To assess fasciculation, cultures were grown for 24 hours at 28°C. Eight clumps from three different cultures were imaged with a 20x phase objective, using a 12-bit Hammamatsu Orca-II camera on a Leica DM-IRBE microscope. Analysis was carried out with MetaMorph (Universal Imaging). Axons were examined at a distance of 50 µm from the periphery of the clump; the region tool was used to create a line at this distance. The number of single axon and bundles intersecting this line was counted manually. Bundles were defined as two or more axons growing together for a distance of at least 25 µm in the vicinity of the position of assessment. An outgrowth was judged to be a single axon when its width was eight units or less, and the change in intensity relative to background was less than 80 units. These parameters were measured with the linescan function. The ratio of bundles to single axons was calculated for each clump, to correct for any bias due to different clump size.

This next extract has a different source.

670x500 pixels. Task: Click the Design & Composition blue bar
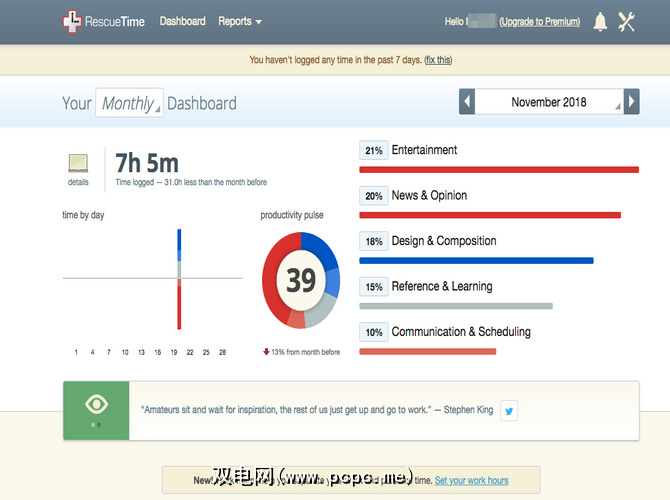point(476,260)
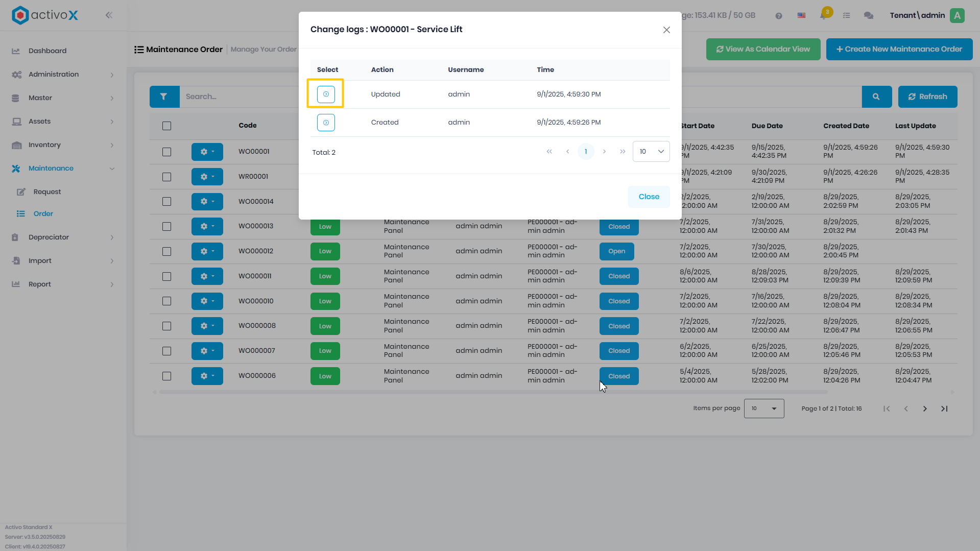Click the filter funnel icon
This screenshot has width=980, height=551.
(x=164, y=97)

Mapping and positional cloning
esrte50, esrte75, and
esrtno7b heterozygotes in the AB background were crossed
to the WIK strain. The resulting progeny were used as parents for
self-crossing and generating haploids. DNA from 3-day-old mutant embryos was
extracted in 25 µl TE containing 1.8 mg/ml Proteinase K, which was
incubated at 55°C for 6 hours. The total volume in each well was made up
to 100 µl. From this, 2.5 µl was used as template for 10 µl PCR
reactions. SSLP and SSCP polymorphisms were used for fine-mapping, and a total
of 1286 meioses were screened. SSCPs were detected as described
(Foemzler and Beier, 1999).
The PCR product (4 µl) was run on 8% non-denaturing PAGE, which was then
developed by silver staining. The zebrafish genomic PAC library created by
Chris Amemiya in the pCYPAC6 vector (German Genome Resource Center) was used
for the chromosome walk. PCR-based screening of library number 706 with Z6663,
fa97c06, fc50b12 and fj33d03 identified six PAC clones. DNA from these clones
was isolated using the Qiagen large-construct kit. Insert ends were sequenced
using SP6 and T7 primers. These sequences were then used for walking and
building a genomic contig spanning esrom. Similarly, a zebrafish BAC
library from Inctye Genomics (in the pBeloBAc11vector) was also screened by
PCR to isolate clones that were not represented in the PAC library. The contig
was shotgun sequenced at the Sanger Center.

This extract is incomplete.